• **Task instructions**:
Rewrite the passage on the attention economy starting at "While Wenger’s thesis" and ending at "is human attention.", putting "focus" wherever "attention" appears.

• **Passage provided**:
## Begin
This summer I had the opportunity to visit the NYC headquarters of Managed by Q, “The Operating System for Offices”, founded by my cousin Dan Teran. I sat in on a meeting where the major focus of the marketing team’s presentation was on creating content that would teach people how to better clean their offices. Why would a cleaning services company teach people how to not need their services? From a classical economics angle, where agents are vying for limited capital, this doesn’t make any sense. Yet it works - there are numerous examples of successful companies that spend significant resources teaching the world how to “compete” with them: RedHat, 37Signals, Managed by Q (to name a few). Enter the teaching economy.
From World After Capital:
Capital is no longer scarce but…attention now is. [T]his constitutes the third major shift in scarcity in the history of humanity. The first shift was from food to land when we went from the Forager Age to the Agrarian Age. The second was from land to capital when we went from the Agrarian Age to the Industrial Age.
While Wenger’s thesis around the attention economy is not particularly original (see Kevin Kelly,Yochai Benkler,Michael Nielsen,Seth Godin,Wiki), he offers a nice summary of the transition that has occurred and succinctly presents many of the issues at stake going forward. Kevin Kelly put it more bluntly:
The only factor becoming scarce in a world of abundance is human attention.
Google is the harbinger of the shift to an attention-based economy. Google is an amazing educational tool, one could argue that every search result is teaching you something about the information on the internet. (You are also teaching their AI, but that’s for another post.) As the internet grew to influence a greater portion of the economy, the value of attention skyrocketed. The problem is that the attention economy is now saturated. Have we hit peak entertainment? Hulu and Netflix and Amazon Prime are scared - they’re just waking up to the fact that they have saturated the market.
## End
• **Supplied records**:
## Begin
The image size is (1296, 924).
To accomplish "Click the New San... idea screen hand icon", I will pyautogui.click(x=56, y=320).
## End
## Begin
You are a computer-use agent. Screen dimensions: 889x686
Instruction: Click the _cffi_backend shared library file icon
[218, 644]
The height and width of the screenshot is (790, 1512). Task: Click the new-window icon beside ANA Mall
## End
• **In response**:
While Wenger’s thesis around the focus economy is not particularly original (see Kevin Kelly,Yochai Benkler,Michael Nielsen,Seth Godin,Wiki), he offers a nice summary of the transition that has occurred and succinctly presents many of the issues at stake going forward. Kevin Kelly put it more bluntly:
The only factor becoming scarce in a world of abundance is human focus.